We’ve got all the tools implemented, but people don’t use them! What’s wrong?
Unfortunately, this is not too uncommon a statement. Organizations buy and install software for internal collaboration, pay the bill and then pray that staff will find them and use them just because they are there.
Sure, some curious enthusiasts may find the new “cool tools” but you will not reach widespread adoption for a very long time unless you supplement the social enablement with changes to the way the organization works and with communication and motivation for the employees.
Watching several sessions from IBM Connect in January on Livestream triggered me to summarize some input from there and adding some of my own.
The mindset you should encourage carries a set of characteristics:
Show trust in others to earn trust by others (and be worthy of trusting, of course) – Guy Kawasaki
All positive, productive relations and social interactions are based on mutual trust. The fastest way to gain the trust by others is to start displaying trust in them. This goes for companies trusting their customers (generous return policies to encourage trying of products as in Guy Kawasaki’s examples) as well as executives trusting their associates with not misusing the openness of social intranets.
Default to openness – Chris from Lowe’s (sorry, I didn’t get his family name)
Is there a good reason to keep “it” under wraps? No? Then work “out loud” as Lowe’s called it. Let others see what you’re working on and what you have achieved. Save your documents as public files, make your bookmarks public, update your status frequently. If there is no reason to keep it to yourself, you may just as well let your work speak for you. And, you never know who may stumble over it and be able to help you improve it or get unstuck. At the same time, your work may be useful to someone else, increasing efficiency and maybe inspiring to new and better ways of doing things.

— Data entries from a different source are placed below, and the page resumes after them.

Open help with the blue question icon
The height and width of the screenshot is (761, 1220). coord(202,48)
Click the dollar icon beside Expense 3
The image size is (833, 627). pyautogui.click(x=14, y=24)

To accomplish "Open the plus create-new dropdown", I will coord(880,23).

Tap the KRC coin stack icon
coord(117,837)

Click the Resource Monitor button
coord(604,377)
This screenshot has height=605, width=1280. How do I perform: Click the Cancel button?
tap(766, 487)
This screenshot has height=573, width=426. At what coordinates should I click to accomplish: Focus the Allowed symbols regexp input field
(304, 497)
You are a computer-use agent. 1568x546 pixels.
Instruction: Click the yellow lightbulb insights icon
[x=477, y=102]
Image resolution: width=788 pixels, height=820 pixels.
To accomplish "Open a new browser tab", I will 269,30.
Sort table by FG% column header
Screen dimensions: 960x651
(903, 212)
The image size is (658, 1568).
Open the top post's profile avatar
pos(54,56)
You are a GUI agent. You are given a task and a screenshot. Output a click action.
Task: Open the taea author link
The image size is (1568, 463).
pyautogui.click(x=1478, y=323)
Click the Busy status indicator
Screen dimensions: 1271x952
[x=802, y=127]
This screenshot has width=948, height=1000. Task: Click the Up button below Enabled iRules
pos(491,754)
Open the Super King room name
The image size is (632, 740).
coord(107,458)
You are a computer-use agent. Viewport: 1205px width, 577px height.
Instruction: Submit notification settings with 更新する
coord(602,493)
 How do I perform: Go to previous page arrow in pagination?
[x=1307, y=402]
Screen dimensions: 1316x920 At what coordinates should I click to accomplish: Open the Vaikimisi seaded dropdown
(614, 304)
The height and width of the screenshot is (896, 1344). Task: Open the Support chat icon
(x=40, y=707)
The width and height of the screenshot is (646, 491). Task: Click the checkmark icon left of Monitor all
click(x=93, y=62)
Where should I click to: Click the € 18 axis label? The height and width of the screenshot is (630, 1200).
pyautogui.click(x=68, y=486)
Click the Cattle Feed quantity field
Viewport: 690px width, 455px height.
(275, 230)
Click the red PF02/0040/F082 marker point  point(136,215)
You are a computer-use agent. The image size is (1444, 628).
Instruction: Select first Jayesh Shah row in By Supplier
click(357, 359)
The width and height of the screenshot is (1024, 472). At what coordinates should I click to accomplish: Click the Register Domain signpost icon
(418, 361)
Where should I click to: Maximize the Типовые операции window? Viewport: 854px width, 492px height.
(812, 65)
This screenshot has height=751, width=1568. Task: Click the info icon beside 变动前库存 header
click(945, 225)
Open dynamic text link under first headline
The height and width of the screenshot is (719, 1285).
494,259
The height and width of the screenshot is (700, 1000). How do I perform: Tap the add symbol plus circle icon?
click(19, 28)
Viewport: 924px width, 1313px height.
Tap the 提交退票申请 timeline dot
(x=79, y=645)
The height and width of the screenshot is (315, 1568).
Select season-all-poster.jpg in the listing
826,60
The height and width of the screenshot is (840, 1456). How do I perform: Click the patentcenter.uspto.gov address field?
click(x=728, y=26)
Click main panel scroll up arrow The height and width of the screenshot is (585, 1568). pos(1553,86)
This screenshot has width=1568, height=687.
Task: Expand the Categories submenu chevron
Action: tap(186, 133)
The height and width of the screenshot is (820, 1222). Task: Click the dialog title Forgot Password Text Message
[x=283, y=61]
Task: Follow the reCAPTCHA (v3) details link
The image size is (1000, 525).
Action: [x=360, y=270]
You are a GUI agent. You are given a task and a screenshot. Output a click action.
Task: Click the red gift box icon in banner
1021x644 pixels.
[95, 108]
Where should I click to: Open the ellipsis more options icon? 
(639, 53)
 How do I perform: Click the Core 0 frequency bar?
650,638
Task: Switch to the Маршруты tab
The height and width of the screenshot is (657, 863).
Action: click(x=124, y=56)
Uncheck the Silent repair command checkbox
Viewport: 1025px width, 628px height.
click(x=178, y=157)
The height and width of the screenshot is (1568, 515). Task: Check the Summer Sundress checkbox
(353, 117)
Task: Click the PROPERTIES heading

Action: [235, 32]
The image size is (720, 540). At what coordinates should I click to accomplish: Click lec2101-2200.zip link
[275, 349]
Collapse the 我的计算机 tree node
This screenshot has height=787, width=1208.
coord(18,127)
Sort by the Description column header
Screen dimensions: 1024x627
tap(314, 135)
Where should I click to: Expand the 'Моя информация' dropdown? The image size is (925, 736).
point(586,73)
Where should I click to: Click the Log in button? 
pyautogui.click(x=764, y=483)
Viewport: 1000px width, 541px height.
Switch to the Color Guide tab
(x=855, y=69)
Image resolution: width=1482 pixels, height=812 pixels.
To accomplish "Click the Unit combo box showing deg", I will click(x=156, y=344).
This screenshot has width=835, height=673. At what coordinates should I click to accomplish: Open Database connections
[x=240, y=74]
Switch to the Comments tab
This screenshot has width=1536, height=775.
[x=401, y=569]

Default to “yes” – Guy Kawasaki
Being positive pays back. If you respond positively when others ask you for help or favours (within your capacity of course – because not delivering on promises is not good for building trust). If you help out when you can, your network will help you out when you need it. Maybe not exactly the same person you helped out the other day, but since your positive attitude has been on public display, your “karma-account” will be positive.
Dialogue, not monologue
Monologues may communicate your experience or view to others, but they aren’t great for building relations. Just how popular is the guy at parties who keeps talking about himself and listens to nobody else? Just like offline social life, being social online is a matter of listening and responding. It’s a new medium for behaviours man has cultivated for centuries.